I wouldn't use butyl tape in a below-the-waterline application. Use 3M 4200 or something made for below waterline use.


----------



## Freesail99 (Feb 13, 2006)

BoatLife Life-Caulk is a long lasting, permanently flexible marine polysulfide sealant which can be sanded, painted and used above and below the waterline. That was from there web site. I have used it and found it does a good job.


----------



## Maine Sail (Jan 6, 2003)

*Yeah.... No*

I would not use butyl under water either. There is no known rating for below water use of butyl that I know of. Products like 101, 291 or 4200 would be far better choices and should not interfere at all with the electrical conductivity if done correctly.


----------



## brak (Jan 5, 2007)

The "done correctly" part is difficult for me to imagine. I would have to place at least some amount of caulk in the hole and, preferably, around. 
I could probably maintain enough pressure on the bolt on the outside to make sure caulk does not get between the bolt and the plate. But there is no way to not get caulk on the bolt as it passes through the hole. Once it is on the bolt, no matter how much I clean it, there will be caulk film left in the grooves of the thread and it will reduce electrical contact.

If there is another way that would let the bolt pass through caulk and not get covered in it - I'd be glad to find out, it would make the project so much easier.


----------



## sailingdog (Mar 19, 2006)

Why not apply the caulk to the bolt on the outside of the boat, and then insert it into the hole. The caulk will not get on the threads, since it won't get onto the hull until the bolt is already most of the way in place. 

To clarify MS's post. Sikaflex 291, 3M 101 or 3M 4200...


----------



## tager (Nov 21, 2008)

Brass washers might work... a galvanic cell might be created though, if you are not careful. Nylon washers would work too. If what you want is a washer, they can be bought!


----------



## Maine Sail (Jan 6, 2003)

brak said:


> If there is another way that would let the bolt pass through caulk and not get covered in it - I'd be glad to find out, it would make the project so much easier.


If your palte has threaded holes use bronze studs, not bolts, and pre-thread them into the plate first then apply the caulk then go inside and put nuts on and suck it down.. If you can't find bronze studs simply make them out of bolts by cutting the threaded end off. This will also give you a removable nut, if you double them, on the inside of the hill for ground attachment to the studs.

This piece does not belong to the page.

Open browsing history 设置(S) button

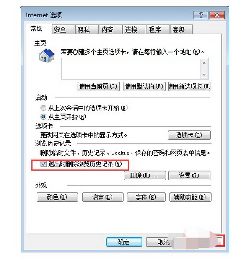[x=189, y=175]
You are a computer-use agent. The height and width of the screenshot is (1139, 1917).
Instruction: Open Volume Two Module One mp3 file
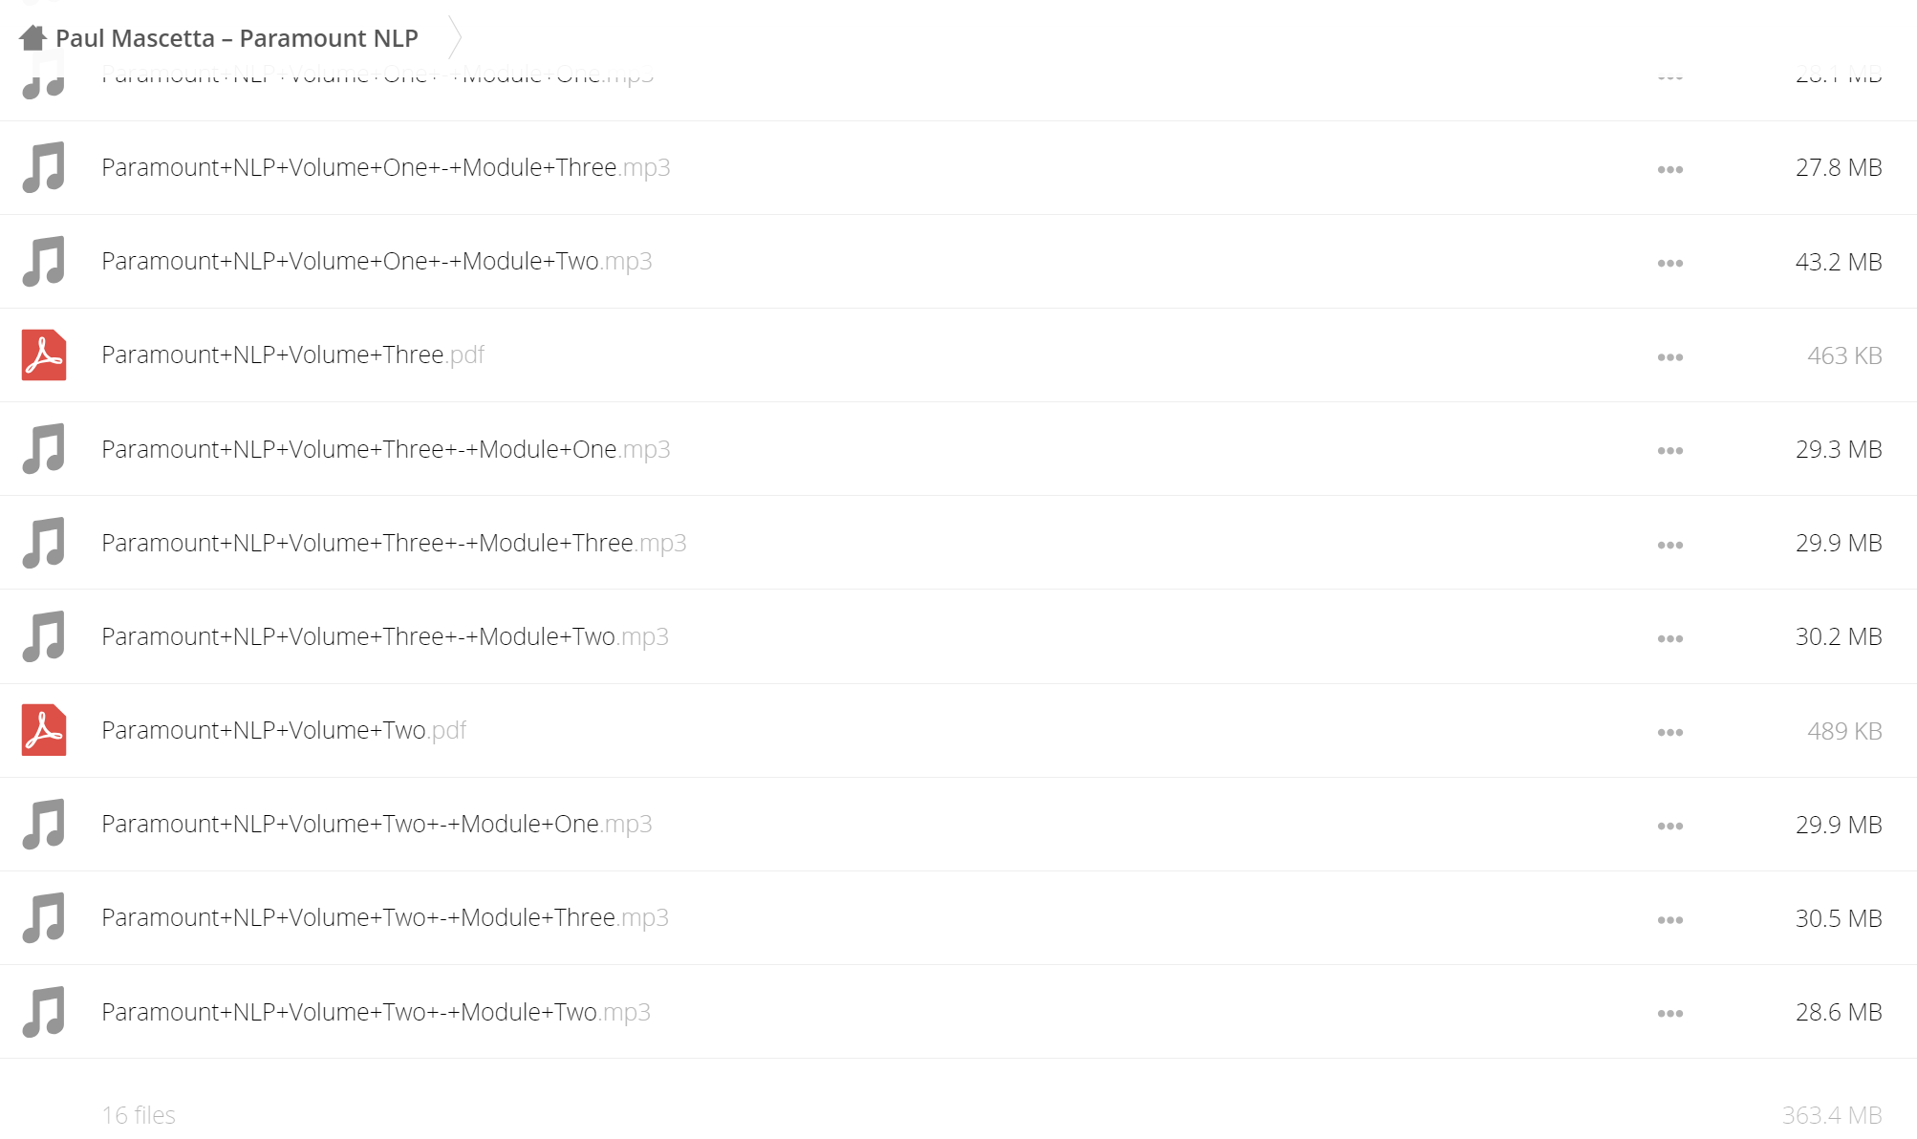pyautogui.click(x=377, y=824)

Generally, at least with DynaPlate's, you bed between an internal backing block & the hull but it does not sound like you have a DynaPlate? On the last DynaPlate I installed we made a fiberglass backer that was slightly bigger in surface area than the DynaPlate and then routed a continuous groove, with a router v-bit, in the bottom of it to capture & retain a thick bead of sealant. I also beveled both of the holes on the inside of the hull as an added safety measure. With both the chamfer and the v-groove it was a double fail safe against leaks.


----------



## brak (Jan 5, 2007)

The plate comes with bronze flat-head machine screws that fit flush into the countersunk holes in the plate. Putting the screws in place and then applying sealant as a "collar" behind the plate seems like the most workable solution for using sealant, I will keep this in mind.

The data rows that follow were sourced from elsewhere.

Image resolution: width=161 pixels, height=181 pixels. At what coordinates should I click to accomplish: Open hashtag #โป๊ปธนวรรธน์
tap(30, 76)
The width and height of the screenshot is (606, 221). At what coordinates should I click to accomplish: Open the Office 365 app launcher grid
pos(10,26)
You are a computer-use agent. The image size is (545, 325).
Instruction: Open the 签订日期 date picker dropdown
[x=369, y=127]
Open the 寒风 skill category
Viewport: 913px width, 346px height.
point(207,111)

I think, though, that I will try butyl this season. My boat will be back out of the water in fall, and I can see then how well it fared. It certainly won't be any worse then previous condition when holes were not sealed at all. 
And, since I just sealed the entire surface and inner edges of holes with epoxy anyway - the only job seal should do is keep water from entering inside the boat. 

So next season we'll know if butyl dissolves


----------



## AjariBonten (Sep 7, 2007)

One Comment About Butyl Tape in Underwater Applications:

I work with underwater buoys that are deployed as deep as 2000 meters. The main body of these buoys is comprosed of a glass sphere that comes in two parts. The hemispheres are mated, a light vacuum is applied, and we seal the joint (on the outside of the joint) with butyl tape. Standard, off-the-shelf, glaziers butyl tape; and the tape has remained intact, pliable, and removable after as long as two years submerged.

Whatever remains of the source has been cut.